Critical to proper development and orchestration of the cells that comprise the immune system are a number of intercellular signaling molecules, collectively known as cytokines, which act through multimeric receptors. Dr. Leonard’s laboratory focuses on the biology, signaling, and molecular regulation of a key family of these cytokines, the interleukins, with studies ranging from basic molecular mechanisms to human disease.
Early in his career, Dr. Leonard cloned and characterized the human receptor for the immune cytokine IL‑2, making him the first to clone the receptor for a type 1 cytokine. This led to studies in which he discovered the existence of the IL-2 receptor β chain and then to a major breakthrough in which he discovered that mutations in the gene encoding the human IL-2 receptor γ chain result in X-linked severe combined immunodeficiency (XSCID, commonly known as the “Bubble Boy Disease”). Comparing the cellular phenotype of XSCID patients, who lack T cells and natural killer (NK) cells, with the known functions of IL-2, which does not affect T-cell or NK-cell development, Dr. Leonard predicted that the γ chain of the IL-2 receptor served a broader purpose, leading to his discovery that the γ chain is a common γ chain γc, that is shared by the receptor complexes for IL-4, IL-7, and IL-9; subsequent studies added IL-15 and IL-21 as γc family cytokines.
His laboratory applies a broad range of methodologies to both human cells and mouse models and relies on the continual interplay between basic research, which teases apart the signaling mechanisms that underlie normal immune cell development, and the study of primary human cells as well as mouse models. His laboratory has discovered multiple specific forms of immunodeficiency, including those caused by mutations in the genes encoding the intracellular signaling molecule JAK3, which associates with γc, and the receptor for IL-7.
Dr. Leonard’s lab was the first to clone the receptor for IL-21, a pleiotropic cytokine with broad actions in T and B cell biology as well as for other lineages. Dr. Leonard has elucidated its roles as an anti-cancer agent as well as a cytokine that promotes autoimmune disease. In animal models, he has demonstrated key roles for IL-21 in the development of type 1 diabetes, lupus, and experimental allergic uveitis.

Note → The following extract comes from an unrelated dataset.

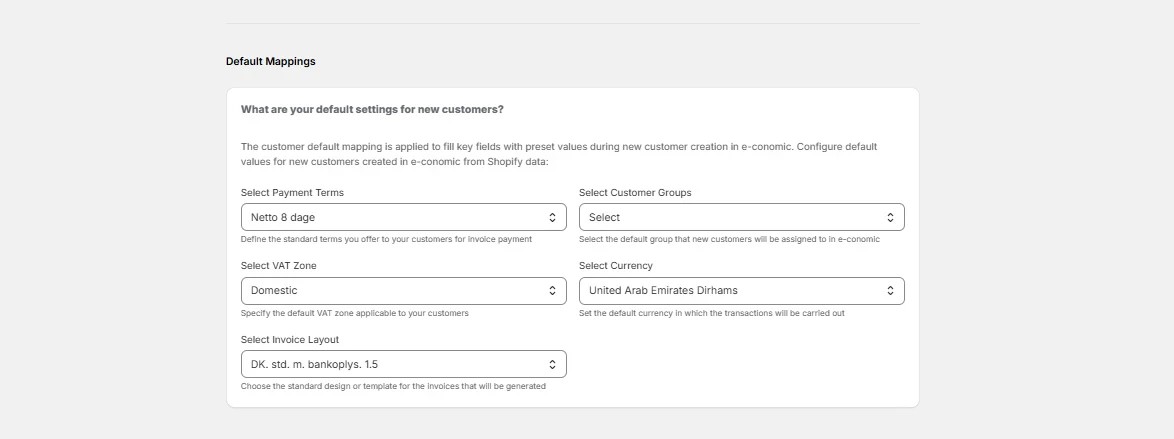Click the Select Customer Groups label

(635, 193)
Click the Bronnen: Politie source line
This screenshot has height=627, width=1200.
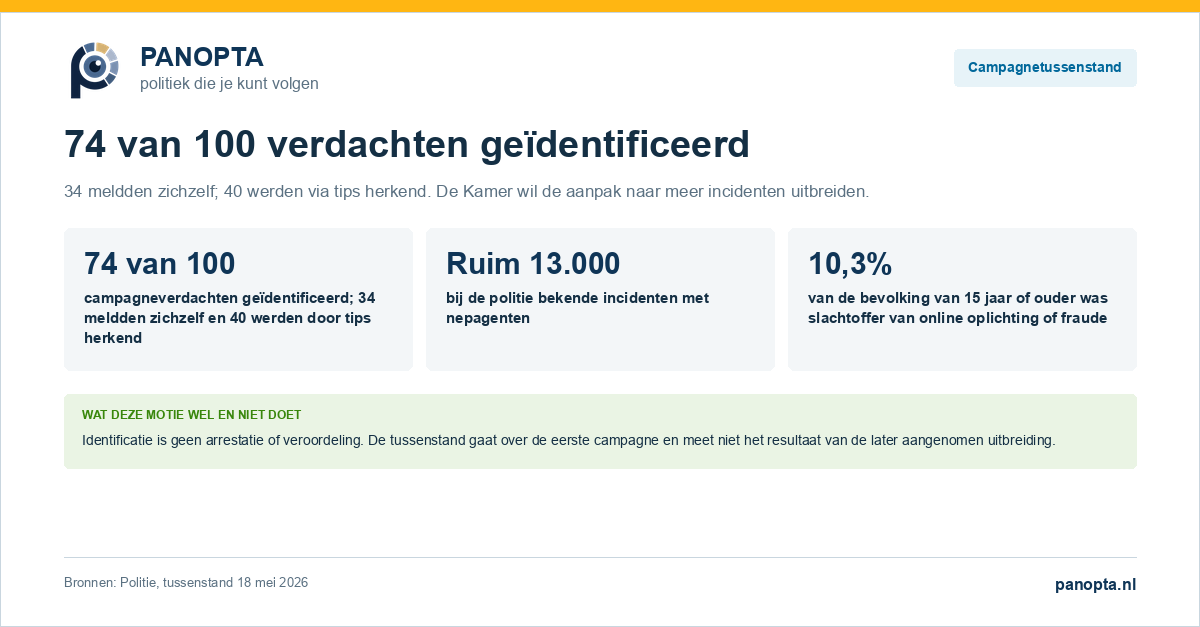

Because of his expertise on γc, Dr. Leonard was involved in the first publication to report the TSLP receptor, a protein that is structurally related to the erythropoietin receptor but associates with the IL-7 receptor α chain to transduce TSLP signaling. In a mouse model of asthma, Dr. Leonard has shown that TSLP is vital to the development of allergic lung inflammation.
Dr. Leonard currently engages in a range of studies of γc family cytokines, STAT proteins, and regulatory processes, combining state-of-the-art methodologies such as ChIP-Seq, RNA-Seq, ATAC-Seq, ChIA-PET, and other molecular techniques with the analysis of human cells as well as transgenic, knock-in, and knockout mouse models to elucidate the biology and mechanisms involved in important in vivo processes. Moreover, his lab also uses next generation sequencing to search for the causes of select types of immune-related diseases, including unidentified immunodeficiencies.